State v. Finch

80 N.W. 856, 78 Minn. 118, 1899 Minn. LEXIS 789
CourtSupreme Court of Minnesota
DecidedNovember 17, 1899
DocketNos. 11,855—(25)
StatusPublished
Cited by15 cases

This text of 80 N.W. 856 (State v. Finch) is published on Counsel Stack Legal Research, covering Supreme Court of Minnesota primary law. Counsel Stack provides free access to over 12 million legal documents including statutes, case law, regulations, and constitutions.

Bluebook
State v. Finch, 80 N.W. 856, 78 Minn. 118, 1899 Minn. LEXIS 789 (Mich. 1899).

Opinion

MITCHELL, J.

The defendant was charged with, and convicted of, using and causing to be used upon the streets of the city of Minneapolis, in carrying baggage and freight for hire, a vehicle commonly called an “express wagon” (he being then and there a person engaged in carrying baggage and freight for hire), without having first obtained a license so to do, contrary to the provisions of an ordinance of the city entitled “An ordinance licensing and regulating hack-men, draymen, expressmen and other persons engaged in carrying passengers, baggage and freight; regulating their charges and prescribing standing places therefor.”

The points urged by the defendant on appeal may be divided into three classes, viz.: (1) That the complaint was insufficient; (2) that evidence was insufficient, in that it did not show lhat he was carrying on the business of a hackman, drayman, or expressman, within the meaning of the ordinance, or the provisions of the city charter under which it was enacted; (3) that the ordinance was void because certain of its provisions were unreasonable.

The .complaint was clearly sufficient.

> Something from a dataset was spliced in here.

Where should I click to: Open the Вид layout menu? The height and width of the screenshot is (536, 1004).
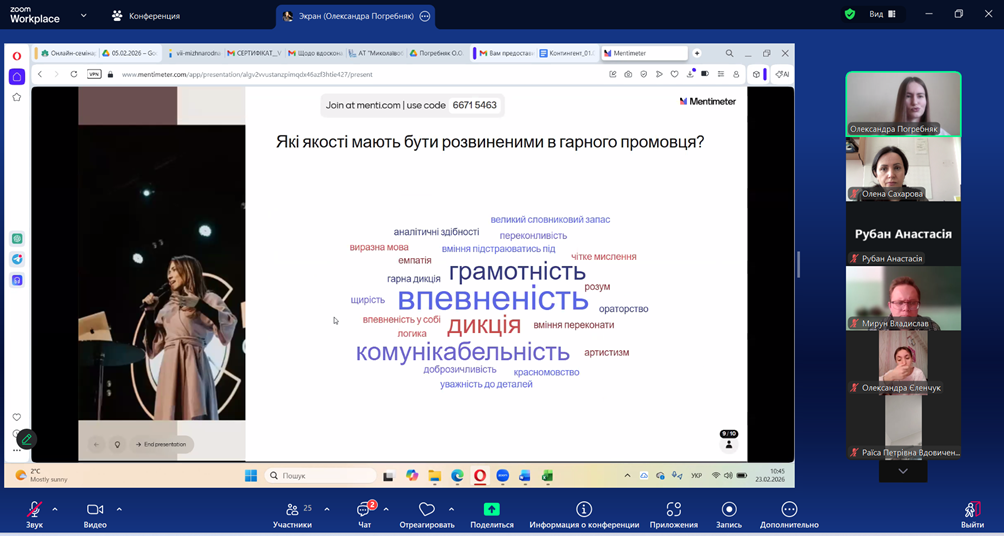click(882, 14)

The gist of the offense is engaging in the specified kind of business without a license, and not the particular kind of property which he carried, or the particular person for whom he carried it.

The evidence is clear that he was engaged in the business of dray-man or expressman, within the meaning of the charter and ordinance. The only difference between his manner of conducting the business, and that of the ordinary drayman or expressman, who has only one vehicle, is that he carried on the business on a larger scale, having a number of vehicles used in the business. Instead of using the street as a stand for soliciting and receiving orders from the public, he had an office for the purpose on his own premises, on the corner of two public thoroughfares, upon which his vehicles waited ready to fulfil orders when directed by him; and inasmuch as this office is on the same premises as his stables and yards, his [121]*121steams and vehicles, when not actually employed, stand most of the time in these yards or stables, instead of the streets. But it appears that he is engaged in the business of what may be termed a public drayman or expressman, holding himself out as such, and receiving orders from the public generally.

The mere fact that a drayman or expressman occupies a stand upon the street is not the sole, or even the main, reason for regulating the business. Nor is there anything in either the charter or the ordinance limiting the police power or its exercise to those who occupy a stand upon the public streets. The business of a public hackman, drayman, or expressman is affected with a public interest, and is liable to peculiar abuses, and the principal object of these police rules is to regulate the business so as to protect the public against fraud or extortion. And it is just as necessary thus to regulate the business when conducted in a manner adopted by the defendant as it is to do so in the case of those who regularly stand their vehicles on the streets, and there solicit business or receive orders from the public, except in the single matter of providing where they may stand. The fact that the defendant charged for the use of his vehicles by the hour, instead of by the job or according to the amount of goods carried, is of no importance.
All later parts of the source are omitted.